OBJECTIVES:
• A. From the Gojko Berić biography, quote the passage starting with "Bosnian journalist (born" and going on through "Bosnia and Herzegovina.".
• B. Answer these questions using the Gojko Berić biography.
(i) What work is listed as his notable work?
(ii) In which city did he grow up?
(iii) At which newspaper did his professional career start, and in what year?

TEXT EXTRACT:
● ● ● ●

- Born: 15 April 1939 (age 87) Donji Vrbljani, Kingdom of Yugoslavia,
- Occupation: journalist
- Writing career
- Notable work: Pisma nebeskom narodu (2000)

= Gojko Berić =

Bosnian journalist (born 1939)

Gojko Berić (Гојко Берић; born 15 April 1939), is a Bosnian journalist, long-time columnist for the daily Oslobođenje. The oldest active journalist in Bosnia and Herzegovina.

==Biography==
He was born in 1939 in Donji Vrbljani near Ključ. He grew up in Mostar, where he graduated from junior gimnasium and the Mechanical Engineering Technical School. As a journalist Berić started to write in high school. His professional career started in 1962 at newspaper Sloboda in Mostar. He was a correspondent for Oslobođenje from Mostar and Dubrovnik, and then a columnist for this newspaper for many years.

● ● ● ●

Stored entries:

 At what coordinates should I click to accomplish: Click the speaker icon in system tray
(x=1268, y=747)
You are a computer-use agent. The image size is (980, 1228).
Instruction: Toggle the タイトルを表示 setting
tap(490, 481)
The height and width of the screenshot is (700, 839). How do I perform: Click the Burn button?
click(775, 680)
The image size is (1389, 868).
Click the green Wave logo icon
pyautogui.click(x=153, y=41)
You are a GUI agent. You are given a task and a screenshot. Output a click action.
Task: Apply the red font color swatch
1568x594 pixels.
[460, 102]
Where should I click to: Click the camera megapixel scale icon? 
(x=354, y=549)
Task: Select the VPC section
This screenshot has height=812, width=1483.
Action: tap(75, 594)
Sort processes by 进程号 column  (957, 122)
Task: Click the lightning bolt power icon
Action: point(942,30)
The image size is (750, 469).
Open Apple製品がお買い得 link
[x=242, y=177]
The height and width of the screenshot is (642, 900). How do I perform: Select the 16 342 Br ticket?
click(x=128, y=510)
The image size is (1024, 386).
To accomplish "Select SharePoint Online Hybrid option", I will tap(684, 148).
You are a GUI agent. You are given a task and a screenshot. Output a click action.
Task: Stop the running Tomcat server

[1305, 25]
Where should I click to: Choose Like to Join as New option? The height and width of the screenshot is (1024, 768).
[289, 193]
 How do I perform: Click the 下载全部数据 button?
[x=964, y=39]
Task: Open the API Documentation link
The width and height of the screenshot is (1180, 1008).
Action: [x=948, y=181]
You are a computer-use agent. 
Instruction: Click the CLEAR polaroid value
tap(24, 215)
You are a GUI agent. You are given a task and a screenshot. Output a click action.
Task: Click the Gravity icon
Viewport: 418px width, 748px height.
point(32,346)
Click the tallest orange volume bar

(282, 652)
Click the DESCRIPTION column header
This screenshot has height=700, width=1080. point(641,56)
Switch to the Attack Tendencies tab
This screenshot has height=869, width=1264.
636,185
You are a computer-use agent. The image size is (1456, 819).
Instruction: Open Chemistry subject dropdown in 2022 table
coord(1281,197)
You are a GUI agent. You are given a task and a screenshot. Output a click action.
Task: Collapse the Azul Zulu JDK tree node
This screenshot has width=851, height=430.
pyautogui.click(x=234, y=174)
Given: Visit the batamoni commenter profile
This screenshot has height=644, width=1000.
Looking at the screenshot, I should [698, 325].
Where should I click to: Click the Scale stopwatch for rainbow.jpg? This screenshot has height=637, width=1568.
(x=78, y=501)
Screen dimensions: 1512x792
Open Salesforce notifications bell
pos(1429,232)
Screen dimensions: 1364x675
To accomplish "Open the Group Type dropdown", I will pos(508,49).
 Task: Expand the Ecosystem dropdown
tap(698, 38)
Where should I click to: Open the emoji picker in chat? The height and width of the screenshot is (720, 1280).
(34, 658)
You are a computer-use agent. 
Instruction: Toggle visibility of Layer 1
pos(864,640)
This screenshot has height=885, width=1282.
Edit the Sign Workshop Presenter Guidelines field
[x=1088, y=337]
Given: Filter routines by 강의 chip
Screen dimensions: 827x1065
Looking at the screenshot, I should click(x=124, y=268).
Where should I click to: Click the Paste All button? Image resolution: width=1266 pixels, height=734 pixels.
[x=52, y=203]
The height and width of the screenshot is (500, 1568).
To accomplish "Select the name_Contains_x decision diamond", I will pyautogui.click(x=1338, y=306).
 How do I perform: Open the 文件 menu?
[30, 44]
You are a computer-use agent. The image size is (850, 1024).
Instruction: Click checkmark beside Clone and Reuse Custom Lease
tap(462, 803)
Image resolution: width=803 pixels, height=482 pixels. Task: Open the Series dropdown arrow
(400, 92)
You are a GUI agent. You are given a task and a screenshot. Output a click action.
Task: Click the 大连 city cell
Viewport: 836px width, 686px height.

● ● ● ●

RESULTS FOR EACH TASK:
• A.
Bosnian journalist (born 1939)

Gojko Berić (Гојко Берић; born 15 April 1939), is a Bosnian journalist, long-time columnist for the daily Oslobođenje. The oldest active journalist in Bosnia and Herzegovina.

• B.
(i) Pisma nebeskom narodu (2000)
(ii) Mostar
(iii) Sloboda in Mostar, in 1962